I eventually introduced myself to him, and paid a visit when he first moved into the SF Zen Center on Page. For the most part, busy with my own drama, I kept my distance and contented myself with attending his readings whenever I could. I got in the habit of bringing my well-worn copy of On Bear’s Head with me, and if the opportunity presented itself, I would have him sign it. Again. It was done in the spirit of a student having a professor sign off on a course of study for which, in this case, On Bear’s Head was the text.
One of the keys to understanding Whalen’s poetry is contained in the preface to Every Day (1964) as his description of what his poems are and what they do.
A continuous fabric (nerve movie?) exactly as wide as these lines – “continuous” within a certain time-limit, say a few hours of total attention and pleasure: to move smoothly past the reader’s eyes, across his brain: the moving sheet has shaped holes in it which trip the synapse finger-levers of reader’s brain causing great sections of his nervous system – distant galaxies hitherto unsuspected (now added into International Galactic Catalog) – to LIGHT UP. Bring out new masses, maps old happy memory.
Elsewhere (Since You Asked Me, 1959), Whalen likens his poetry to “a picture or a graph of a mind moving, which is a world body being here and now which is history. . . and you.” Reading Whalen’s poetry is to partake of a continuous stream of consciousness monologue/dialogue dream nerve movie echoing Heraclitus in that the poem, as framed sentience, is a shape shifting undulation which one can step in and out of in the process of being.
. . . .
Mention Philip Whalen’s name in the company of contemporary writers and you’re almost certain to get a look of incomprehension. At best you’ll hear the same old tired assumptions tying him to the Beats and as one of the minor Beat poets. True, there is an association, more of a close friendship with the Beat writers identified as Ginsberg and Kerouac. That friendship did not extend to stylistic matters even though they were all major innovators in their day. For Kerouac certainly, Whalen and Gary Snyder were rough specimens of the Pacific, men of common sense, free of the inbred assumptions of the Atlantic shore, with an intrinsic connection to the natural world. Their DIY practicality was an intriguing aspect of these literate men, and their interest in Asian literatures and religions was something they held in common. That Whalen is lumped in with the Beats is an unfortunate categorization. As far as labels go, Pacific Rim seems more appropriate and under that rubric would include Snyder and Lew Welch, also West Coast born, and that radical transplant who found a congenial climate on the left coast, Kenneth Rexroth.

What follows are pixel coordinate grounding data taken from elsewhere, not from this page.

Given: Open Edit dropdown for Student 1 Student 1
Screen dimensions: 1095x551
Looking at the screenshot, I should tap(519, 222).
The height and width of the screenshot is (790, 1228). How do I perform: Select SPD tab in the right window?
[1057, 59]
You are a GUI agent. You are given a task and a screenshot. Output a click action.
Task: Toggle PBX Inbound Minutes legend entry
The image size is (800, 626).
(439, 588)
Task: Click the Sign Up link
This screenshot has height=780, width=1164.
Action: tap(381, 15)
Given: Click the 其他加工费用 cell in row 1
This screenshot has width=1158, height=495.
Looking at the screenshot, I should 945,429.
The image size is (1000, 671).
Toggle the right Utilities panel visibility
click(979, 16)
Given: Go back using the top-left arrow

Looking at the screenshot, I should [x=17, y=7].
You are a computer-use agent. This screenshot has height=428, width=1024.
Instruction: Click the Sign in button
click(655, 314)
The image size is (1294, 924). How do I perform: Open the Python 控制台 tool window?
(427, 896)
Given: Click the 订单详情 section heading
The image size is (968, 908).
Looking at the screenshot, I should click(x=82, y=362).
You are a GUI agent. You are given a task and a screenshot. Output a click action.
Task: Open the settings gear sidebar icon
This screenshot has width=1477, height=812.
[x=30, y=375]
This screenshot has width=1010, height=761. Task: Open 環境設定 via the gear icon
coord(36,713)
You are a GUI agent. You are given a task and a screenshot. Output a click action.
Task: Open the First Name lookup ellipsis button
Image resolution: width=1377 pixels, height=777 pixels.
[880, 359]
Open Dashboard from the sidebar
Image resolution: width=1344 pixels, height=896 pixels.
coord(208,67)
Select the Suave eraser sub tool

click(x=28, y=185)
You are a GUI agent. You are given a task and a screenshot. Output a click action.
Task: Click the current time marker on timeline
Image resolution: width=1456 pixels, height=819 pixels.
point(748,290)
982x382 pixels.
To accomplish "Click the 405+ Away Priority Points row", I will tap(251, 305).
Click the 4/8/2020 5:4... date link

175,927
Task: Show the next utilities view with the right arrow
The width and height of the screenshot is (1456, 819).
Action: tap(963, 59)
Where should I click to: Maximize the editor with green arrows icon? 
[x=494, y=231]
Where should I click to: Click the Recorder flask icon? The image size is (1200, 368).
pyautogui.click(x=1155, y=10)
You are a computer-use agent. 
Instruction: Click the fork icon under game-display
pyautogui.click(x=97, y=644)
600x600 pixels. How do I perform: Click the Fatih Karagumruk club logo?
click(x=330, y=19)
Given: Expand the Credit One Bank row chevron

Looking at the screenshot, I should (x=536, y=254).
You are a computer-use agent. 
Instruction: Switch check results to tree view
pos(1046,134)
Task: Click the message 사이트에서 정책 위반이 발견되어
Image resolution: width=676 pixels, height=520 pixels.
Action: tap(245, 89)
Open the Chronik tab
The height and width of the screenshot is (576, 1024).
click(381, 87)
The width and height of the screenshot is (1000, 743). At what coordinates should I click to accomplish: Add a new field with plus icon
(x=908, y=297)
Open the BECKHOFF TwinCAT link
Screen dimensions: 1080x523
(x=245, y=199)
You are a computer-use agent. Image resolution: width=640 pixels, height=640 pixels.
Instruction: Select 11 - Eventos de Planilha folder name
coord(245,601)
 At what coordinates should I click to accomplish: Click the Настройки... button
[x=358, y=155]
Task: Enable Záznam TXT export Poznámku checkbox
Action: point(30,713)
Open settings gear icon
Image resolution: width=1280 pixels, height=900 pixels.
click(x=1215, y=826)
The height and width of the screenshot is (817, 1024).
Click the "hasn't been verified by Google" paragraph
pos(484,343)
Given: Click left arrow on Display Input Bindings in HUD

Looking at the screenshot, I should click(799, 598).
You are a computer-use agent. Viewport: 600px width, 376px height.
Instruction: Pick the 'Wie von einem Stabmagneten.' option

Whalen himself is unique in his artistic liberalism and the gruff bluster of his ironic quotidian sentiment.
. . . .
Gary Snyder, in the Forward to The Collected Poems of Philip Whalen (2007), says something about Whalen that should be the organizing principle for these musings. In characterizing Whalen, he says that Philip was always reading, always writing, and always itching to get his hands on a keyboard, begged or borrowed, to play a little music. That sounds like the portrait of a maverick with a shapely mind
As an aside, for those who are not fortunate enough to own a copy of On Bear’s Head, the previously most definitive selection of Whalen’s work, The Collected will serve as the main reference point, and for a number of reasons. One is the aforementioned summation by Snyder. The poems of course, all of them (for the most part) as it takes close to 900 pages to contain them, in running and chronological order. The several appendices wisely provided by the editor, Michael Rothenberg, one of which is Appendix C, Essays and Prefaces by Philip Whalen, and of special interest for insight into his working method is the contribution to Don Allen’s follow up to The New American Poetry anthology, The Poetics of The New American Poetry. Leslie Scalapino’s troublesomely odd introductory essay requires an assessment that is perhaps beyond the scope of these notes. Is it meant to act as Fudo, the guardian, to ward off the uninitiated with obfuscation? My advice: fear not, save the intro for later, and dive into the poems.
. . . .
The picture that should emerge of Whalen as a poet is that of an artistically polymorphous polymath whose wide range of interests included music, art, poetry and prose, history, religion, and culture. By his own admission, he was a curious adolescent given to reading as a source of knowledge. An interest in magic, the conventional Western practice of power over others, led him to read Madame Blavatsky. The Theosophical texts led him to Vedantist literature and the unconventional practice of power or control over one’s material desires. From that stemmed an interest in Asian literature in general, and Buddhism in particular. Whalen as a voracious reader ranged far and wide for his material. That he was an American poet writing in English meant that he was certainly more than passing familiar with the classical Western canon as well as the modern writers and contemporaries whose influence was immediate and visceral. Yeats, Gertrude Stein, Pound, Blake, Robert Graves, Whitman and Williams all staked a claim to his attention as did the translations of the ancient Chinese poets by Arthur Waley and the collections of Japanese haiku presented by R.H. Blyth. But to what purpose was his auto-didacticism? Whalen captures the reason in the prose section at the end of Minor Moralia (1962).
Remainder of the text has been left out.